Their beliefs can tend toward the bizarre. Some consider Freemasonry a “demonic stronghold” tantamount to witchcraft. The Democratic Party, one prominent member believes, is controlled by Jezebel and three lesser demons. Some prophets even claim to have seen demons at public meetings. They’ve taken biblical literalism to an extreme. In Texas, they engage in elaborate ceremonies involving branding irons, plumb lines and stakes inscribed with biblical passages driven into the earth of every Texas county.
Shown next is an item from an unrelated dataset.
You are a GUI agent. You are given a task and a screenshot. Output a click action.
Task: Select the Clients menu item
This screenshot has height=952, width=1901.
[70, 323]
If they simply professed unusual beliefs, movement leaders wouldn’t be remarkable. But what makes the New Apostolic Reformation movement so potent is its growing fascination with infiltrating politics and government. The new prophets and apostles believe Christians—certain Christians—are destined to not just take “dominion” over government, but stealthily climb to the commanding heights of what they term the “Seven Mountains” of society, including the media and the arts and entertainment world. They believe they’re intended to lord over it all. As a first step, they’re leading an “army of God” to commandeer civilian government.

No word on whether they’ll lead the NFL in rushing, passing, and receiving yardage.

Rick Perry just doesn’t seem like the kind of guy your average Jew would feel too enthused about. Plus, given the ridiculousness, in light of the facts, of Lieberman’s comments about Obama and Israel, Lieberman doesn’t even have a legitimate excuse for palling around with nut-jobs. Good first impressions? Holy moly.